Items from a dataset:
============================================================
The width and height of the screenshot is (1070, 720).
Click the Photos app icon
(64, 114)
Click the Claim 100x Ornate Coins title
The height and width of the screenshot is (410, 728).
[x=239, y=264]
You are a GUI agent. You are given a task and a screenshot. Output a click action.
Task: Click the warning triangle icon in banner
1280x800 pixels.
============================================================
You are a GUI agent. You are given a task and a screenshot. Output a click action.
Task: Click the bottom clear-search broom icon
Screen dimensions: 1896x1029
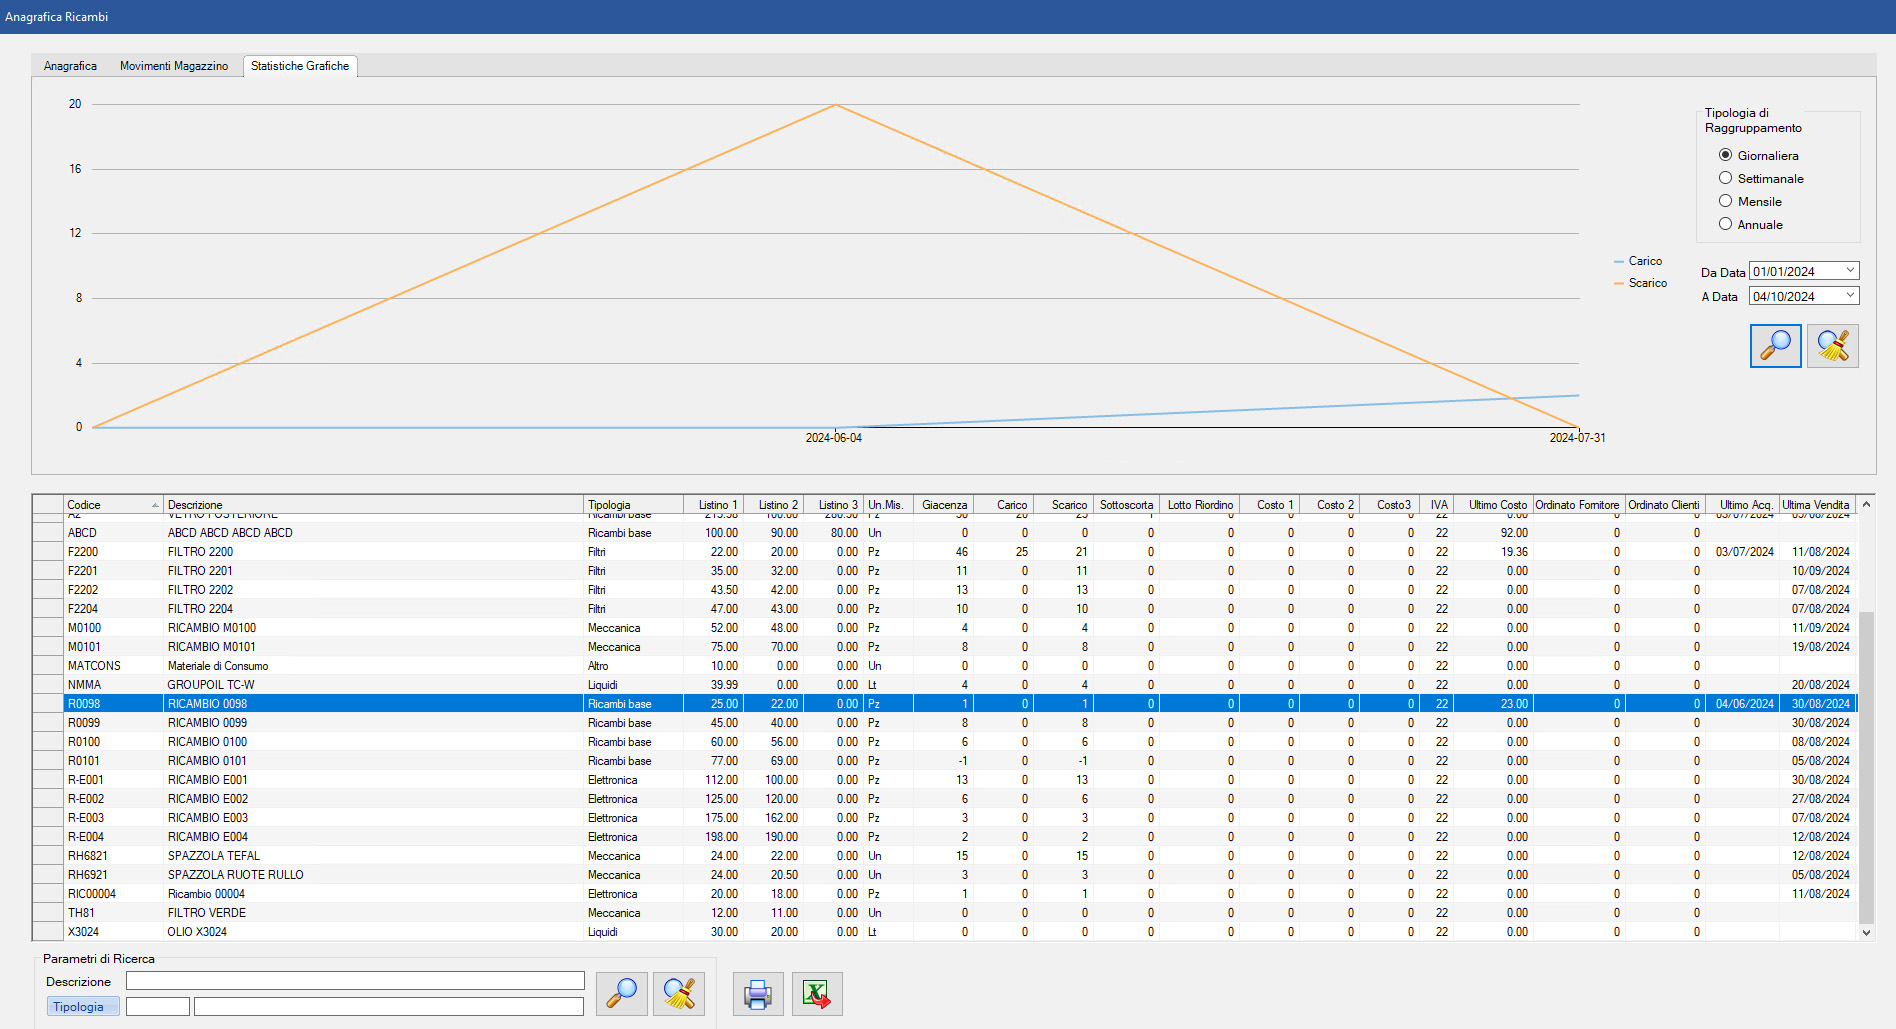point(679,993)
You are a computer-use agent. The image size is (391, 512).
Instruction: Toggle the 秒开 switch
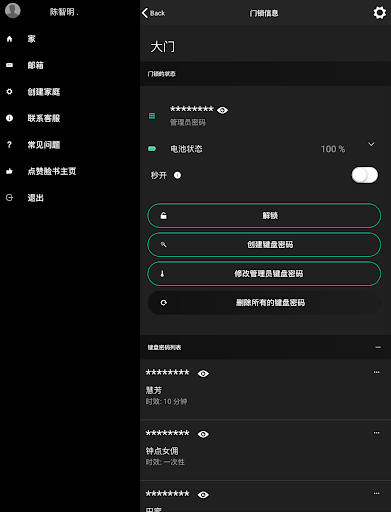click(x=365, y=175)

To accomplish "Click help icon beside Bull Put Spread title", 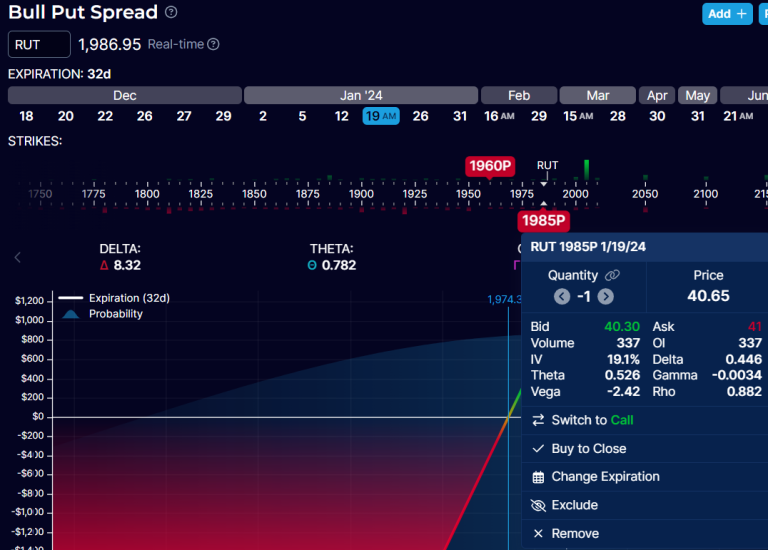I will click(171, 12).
============================================================
■ **What to work on**:
Above are the records; from them, give again exactly the lines from the one containing "Click the Photos app icon" through the one containing "1280x800 pixels.", both included.

■ **Response area**:
Click the Photos app icon
(64, 114)
Click the Claim 100x Ornate Coins title
The height and width of the screenshot is (410, 728).
[x=239, y=264]
You are a GUI agent. You are given a task and a screenshot. Output a click action.
Task: Click the warning triangle icon in banner
1280x800 pixels.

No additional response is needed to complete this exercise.